Documentation
Command-line documentation and usage of Tractor NXF Workflow
The Tractor Nextflow (NXF) Workflow is designed to perform local ancestry-inferred GWAS using Tractor. This Nextflow pipeline enables users to run workflows in a reproducible manner across multiple computing infrastructures and is compatible with various job schedulers. Additionally, the workflow’s portability, along with its support for Docker containers and Conda environments, allows users to easily modify the pipeline to suit their specific needs.
To allow customizability of the Tractor NXF Workflow, we have divided it into three modules:
- Module 1: Phasing (using SHAPEIT5)
- Module 2: Local Ancestry Inference (choice of RFMix2, G-Nomix, FLARE)
- Module 3: Tractor GWAS
The complete Tractor workflow executes all modules sequentially, passing the output from each module to the next. However, users can opt to use their own tools or packages that might not be currently supported within the workflow. For instance, if a user prefers a different phasing method instead of SHAPEIT5, they can start from Module 2. Similarly, if local ancestry inference has already been performed, they can begin with Module 3. These modules are independent, allowing users to run them separately if desired.
What does running this workflow on Linux Server with SLURM Job Scheduler look like?
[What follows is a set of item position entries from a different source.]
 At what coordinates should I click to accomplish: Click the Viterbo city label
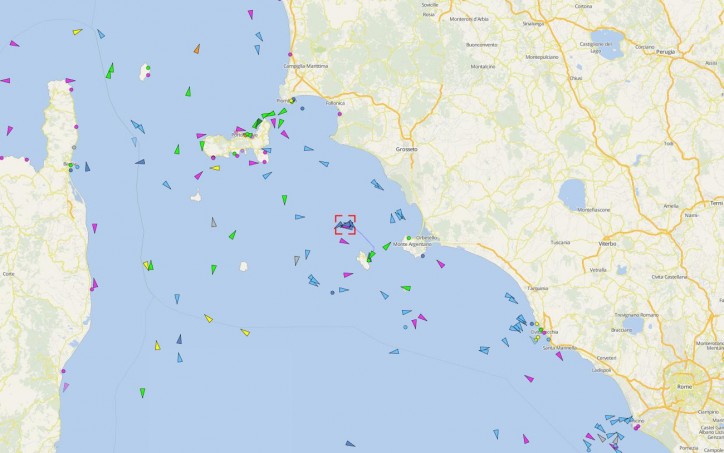(607, 243)
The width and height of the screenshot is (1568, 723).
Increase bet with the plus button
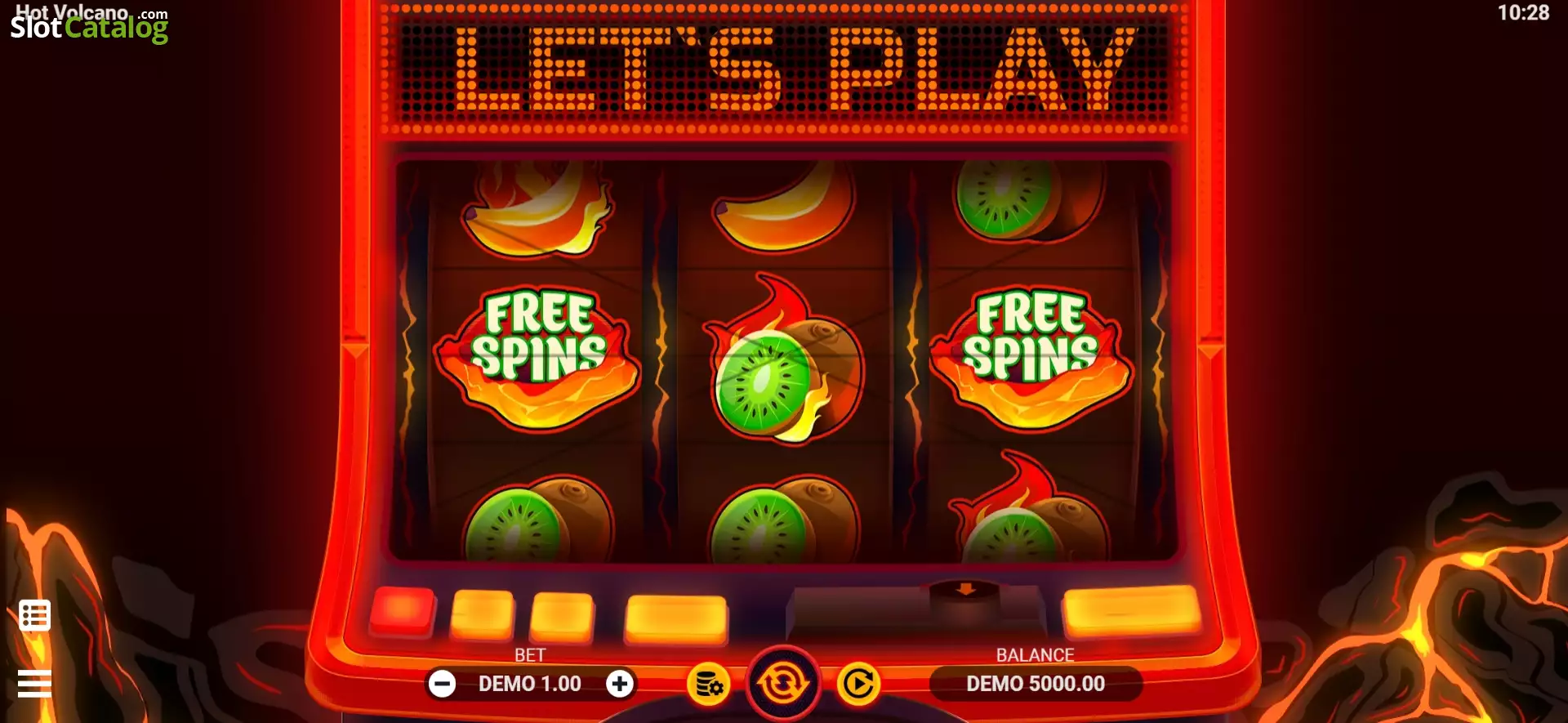(x=620, y=684)
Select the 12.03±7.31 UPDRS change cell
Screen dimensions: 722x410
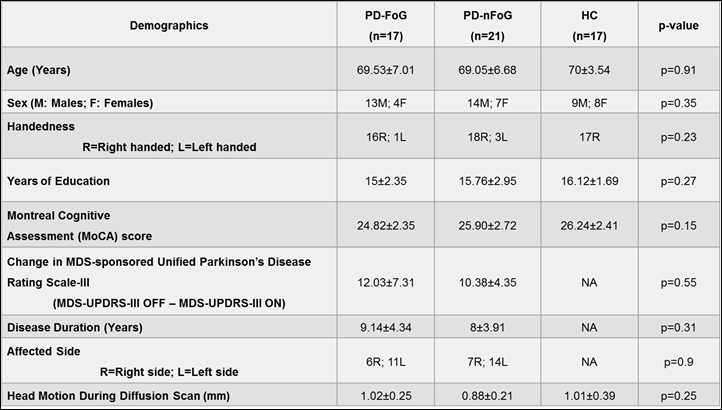tap(390, 282)
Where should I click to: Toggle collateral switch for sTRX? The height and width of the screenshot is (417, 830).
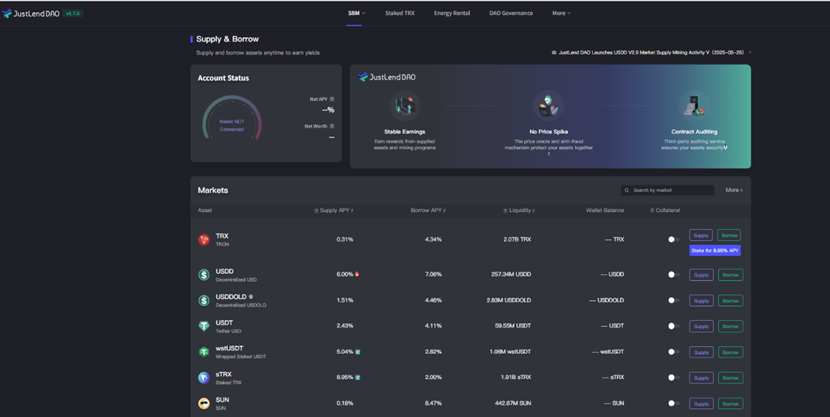click(x=672, y=378)
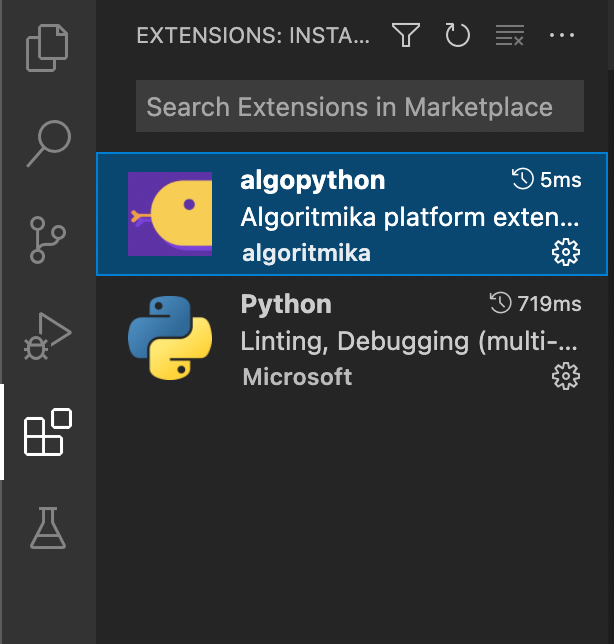Viewport: 614px width, 644px height.
Task: Select the Python extension name
Action: (x=286, y=303)
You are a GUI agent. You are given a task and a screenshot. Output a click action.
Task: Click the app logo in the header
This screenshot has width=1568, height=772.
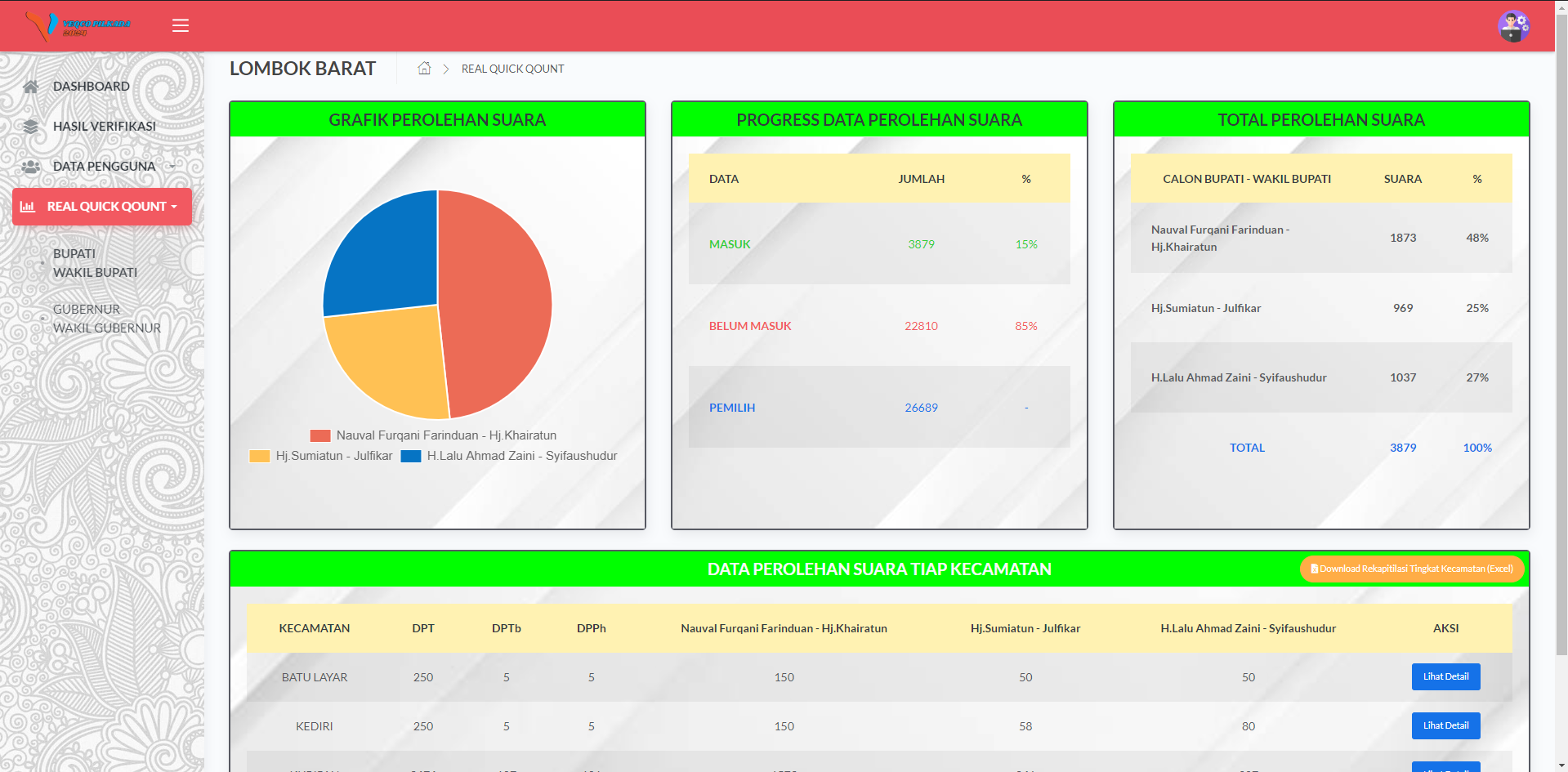tap(78, 25)
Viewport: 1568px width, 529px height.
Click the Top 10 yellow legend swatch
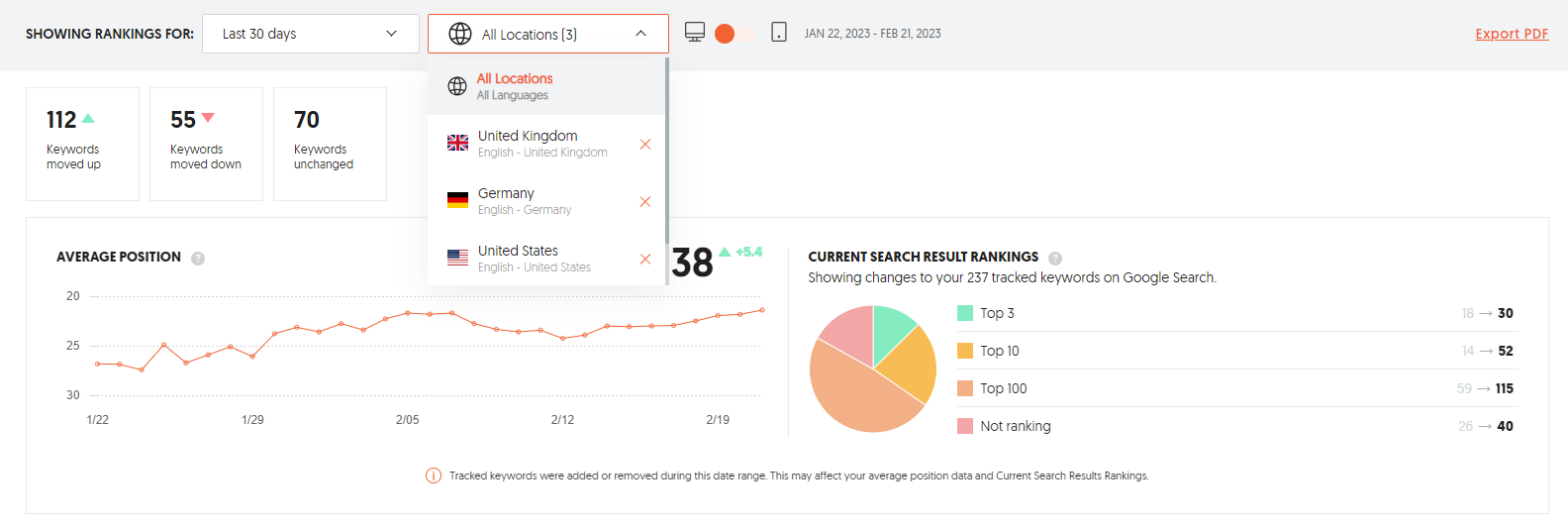click(x=965, y=351)
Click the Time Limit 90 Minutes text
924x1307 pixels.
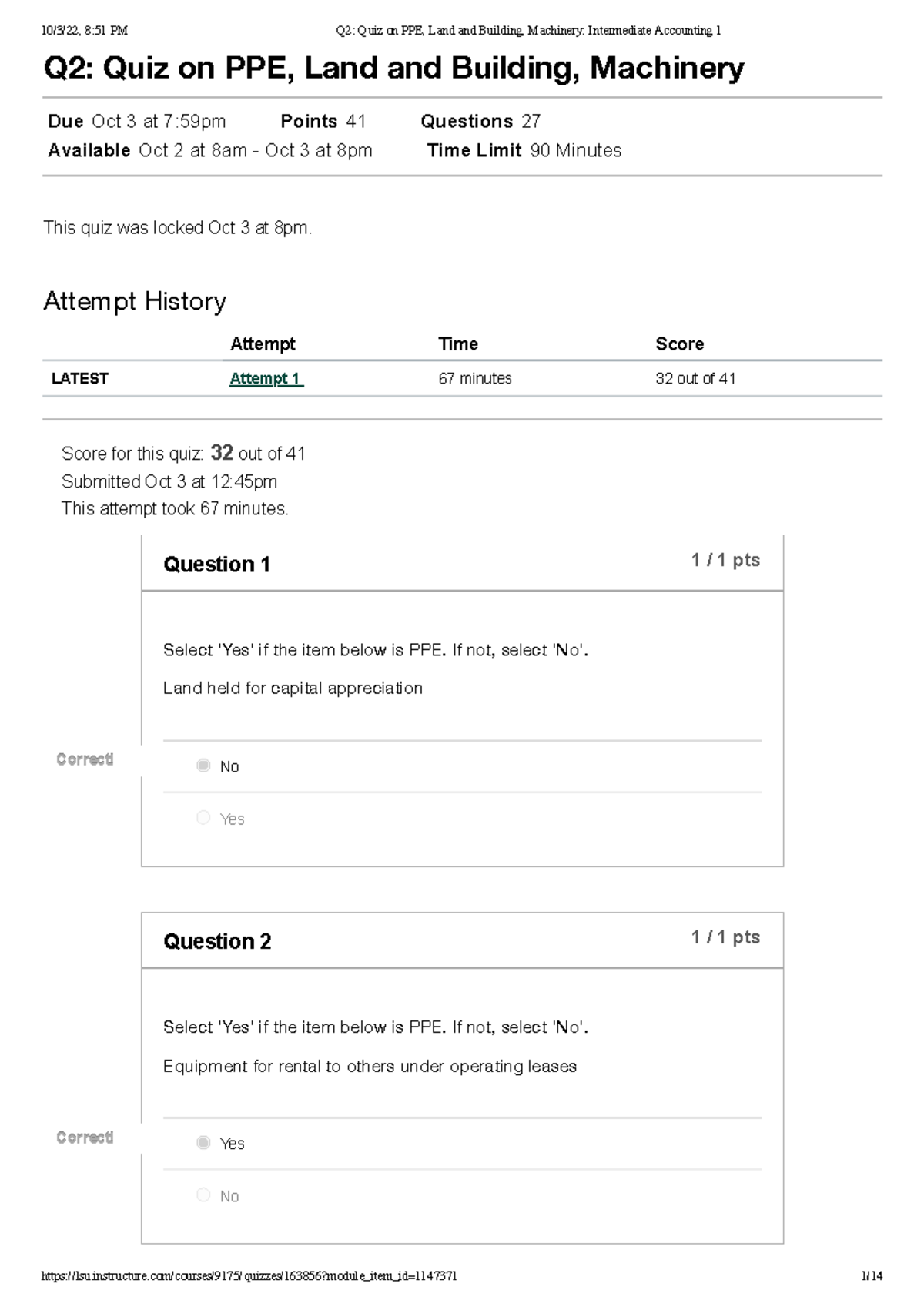tap(524, 151)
If a user chooses to run the entire pipeline, they can schedule a job that initiates the workflow with all necessary parameters. This will automatically launch the required SLURM jobs for each step: phasing, local ancestry inference, and finally, running Tractor GWAS. Users can configure CPU and memory requirements for each step, as well as any additional SLURM-specific settings, through the NXF config file, which will be detailed later in the documentation.
One of the key advantages of using a Nextflow Workflow is its ability to resume from the last successful step if a specific step fails—whether due to insufficient memory, CPU limitations, or any other error. Users can simply re-run the job with the -resume
parameter, and the workflow will skip the steps that have already been completed, resuming from where it left off.
The -resume
parameter in Nextflow is sensitive. Any modification to directories or files can disrupt the workflow’s ability to resume its run successfully, and the pipeline might begin the run from scratch.